2017年の京展入選を皮切りに、翌18年は日本芸術センター絵画公募展入選、菱川賞優秀作家賞、K写実洋画コンクール優秀賞、しんわ美術展銅賞という成果を得ました。19年にはK洋画コンクール優秀賞、しんわ美術展奨励賞を受賞され、その勢いそのままに、昨年、2020年に、絵の現在 第44回 選抜展で銀賞を受賞されました。
受賞作はご自身の使われている電子レンジがモチーフに。「日々の生活で身近にあるもの。親しみがありきれいだなと思えるものをシンプルに描こうと思いました」という受賞作は、高校時代に学んだ「見ることの重要性」を感得した成果ともいえる、毎日見続けている、生きるために必要な食べ物をつくる調理家電。アントニオ・ロペスの『洗面台と鏡』を想起させる静かな存在感は、日々使っている画家の日常のリアルを見る者に幻視させてくれます。
河原先生の、絵画というタブローで表現したいものは、「自分が感じたことを素直に表せて、観る人にも無意識に共感」される絵。河原作品は観る者に心地よい浸透圧で感受される画家のイデアの表出とでも言いましょうか、それは、どこか懐かしく、経験したことがあるような、感じたことがあるような何か、なのでしょうか。モチーフの電子レンジや甘エビやカボチャ、それらのある空間それ自体から、静かに語りかけてくれます。
モチーフによって制作の仕方を試行錯誤
「人の本当の仕事は30歳になってから始まる」とはゴッホのことばですが、河原先生は今年30歳。
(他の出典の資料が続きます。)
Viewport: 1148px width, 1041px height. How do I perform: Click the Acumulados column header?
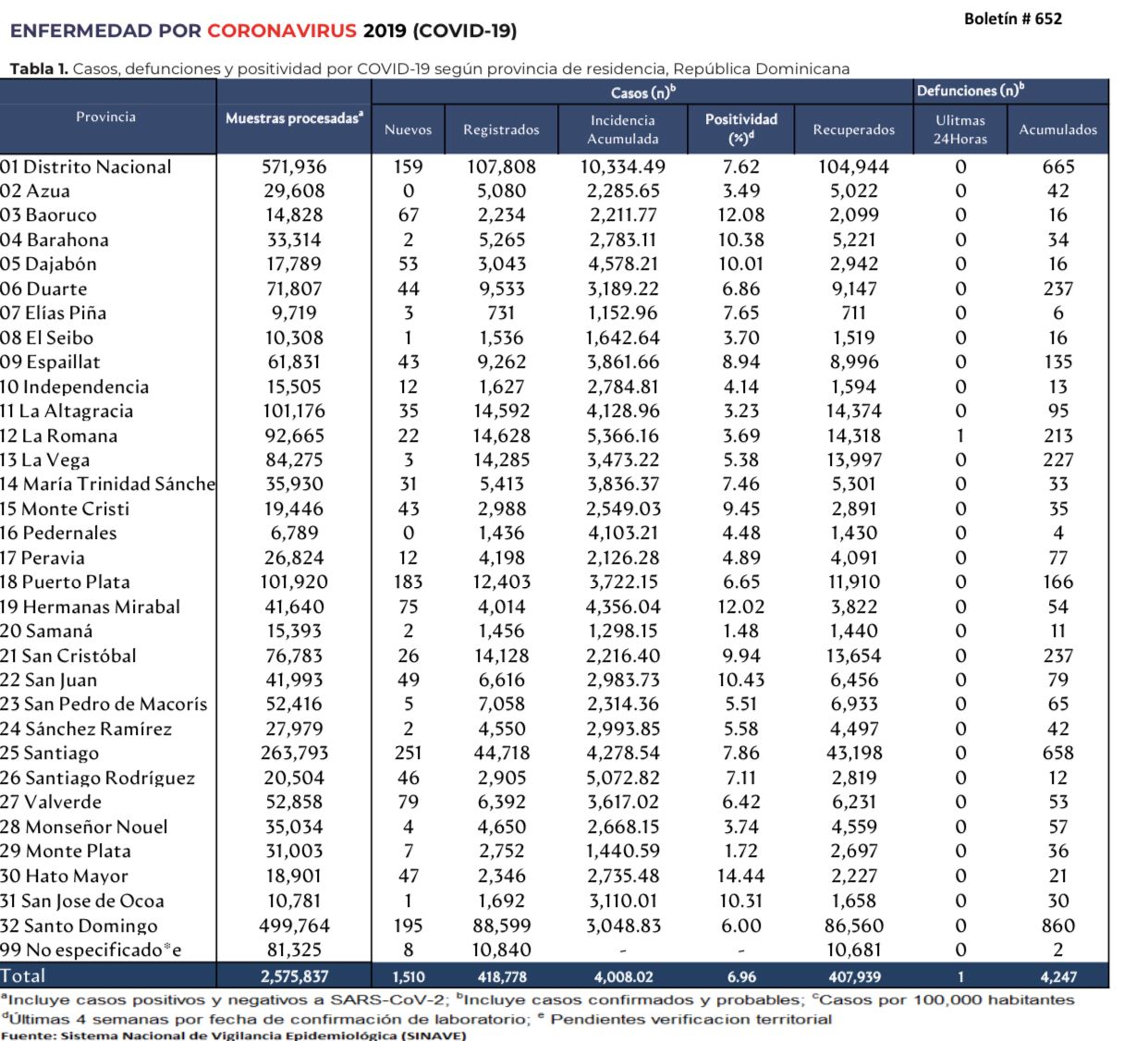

画家としての仕事が本格化するのは、今年からなのかもしれません。
画家をはじめ、創作家というのも永遠に試行錯誤が続く仕事をしています。常に昨日の自分を更新しながらも、郷愁を思い抱かせるかのように「観る人にも無意識に共感」される作品を、これからも生み出してくれることでしょう。
個展はこれから、という河原先生。じっくり、そしてたっぷりとまとまって作品を拝見できるのは、遠いことではないかもしれません。ゴッホのことばがそれを裏付けているのですから。